This present invention generally relates to tactile input devices and more specifically to tactile input devices with integral touch input surfaces and force-measuring capability.
Tactile input devices, that quantify the level of force being applied to a surface, are becoming more popular in a variety of applications. Cellular telephones, smartphones, tablets, laptops, personal digital assistants (PDAS), “smart” watches and other electronic devices seek to incorporate greater numbers of functions in such devices for a given volume. Tactile input devices can provide this capability. This has led to a number of approaches for providing input devices that utilize capacitive, resistive, strain gauge and other types of sensors.
For example, U.S. Pat. No. 7,609,178 to Son et al. discloses a reconfigurable tactile sensor input device. The input device uses capacitive sensing and includes a first rigid electrode layer, a compressible dielectric structure and a second flexible electrode layer. The dielectric structure may include a matrix of compressible geometric elements with voids therebetween. This approach provides the device with the ability to measure varying levels of tactile force. An optional flexible display may be mounted over the input device to indicate the present configuration to the device, which configuration can change from time to time based upon various inputs.
U.S. Pat. No. 7,595,788 to Son discloses an electronic device housing with an integrated user input capability. This device measures the force level applied by the individual to a housing for an electronic device. A capacitive sensor is formed between a conductive inside surface of the housing and an electrode on a rigid base. The application of force to the housing deflects a corresponding portion thereby causing a change in capacitance across the sensor.

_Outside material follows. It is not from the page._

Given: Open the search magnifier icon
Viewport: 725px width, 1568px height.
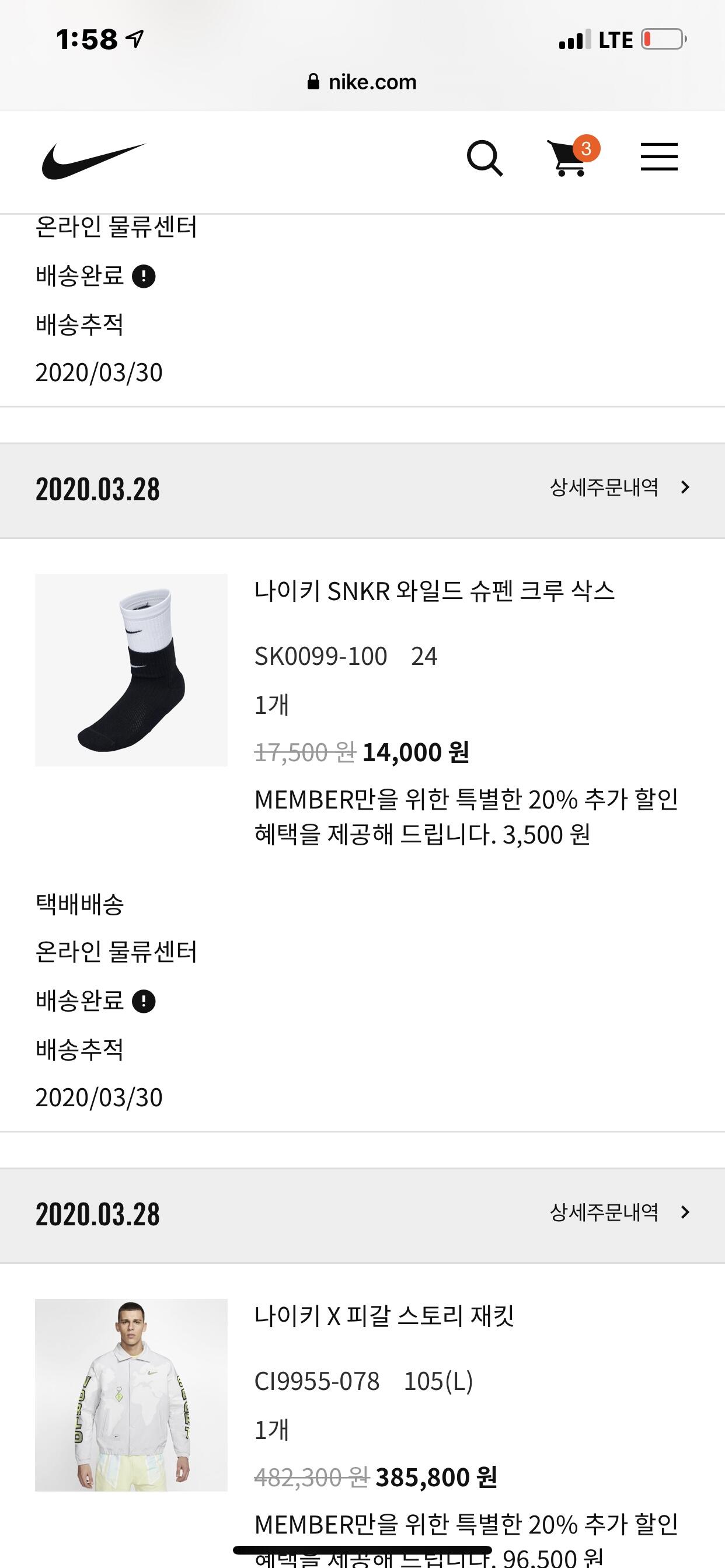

In addition to the developments such as those described above, efforts have also been directed to the development of touch location devices, such as touch screens. U.S. Pat. No. 7,148,882 to Kamrath et al. discloses a complex to build capacitor-based force sensors that detect a difference caused by an applied force over a continuous range of applied forces that includes a zero force. A number of these sensors are distributed under an input structure. When a force is applied, the forces as measured by the capacitance properties of each sensor are converted into the position of the applied force on the input structure.
U.S. Pat. No. 7,183,948 to Roberts discloses a tangential force control touch location device that includes force sensor principal elements, lateral softening means and preload springs. A mechanical path, that does not include the force sensors, comprises a plurality of shunt connections that constitute the lateral stiffening means for impeding lateral motion of the touch surface.
Each of the foregoing references discloses different approaches. Manufacturers who wish to incorporate a touch screen with a tactile input device such as shown in the above-identified patent publications purchase the input device from one vendor and the touch screen device from another vendor. Then the manufacturer must determine an approach for integrating the two. Generally the electronics associated with each component are not compatible, so different processing approaches must be undertaken. This may further increase the price and size of the input device to accommodate the different circuits in the device or require more complex signal transfers to external electronic and processing components.
In general, there are several methods to measure force on a touch-sensitive screen. This can be done by:                using sensors on the corners of the display (such as in a Force Pad),        deploying pressure sensors surrounding the display (as in Apple Watch™)        using a deformation of the cover plate on top of a capacitive sensing display (as in Apple 6S iPhone™), or        positioning pressure sensors beneath the display.        
Several examples of prior art disclose positioning one or more thin pressure sensors underneath the display. Display is then allowed to slightly flex elastically or move down and compress spring-loaded supporting structure when an external force is applied to the screen surface. Force sensors may be adapted to capture that motion of the display and transform into a force signal. U.S. Pat. No. 8,169,332 to Son discloses one such design. Another example may be found in Japanese Pat App. No. JP 2011-100364.
Straight forward deployment of an array of thin film pressure sensors underneath the display presents a disadvantage of being too expensive because of multiple layers of electrodes needed to fabricate the sensor.
Using such devices in cellular phones, tablets or other electronics dictates a requirement of extra reliability as these devices may be occasionally dropped, mishandled, compressed or subjected to other conditions of shock and vibration.
The need exists therefore for a force-sensing input device that provides a touch screen display along with optional various keyboard configurations whereby the cost of the device is minimized and reliability of assembly is enhanced so as to make it practical for use in cellular phones, tablets and other small or thin electronics.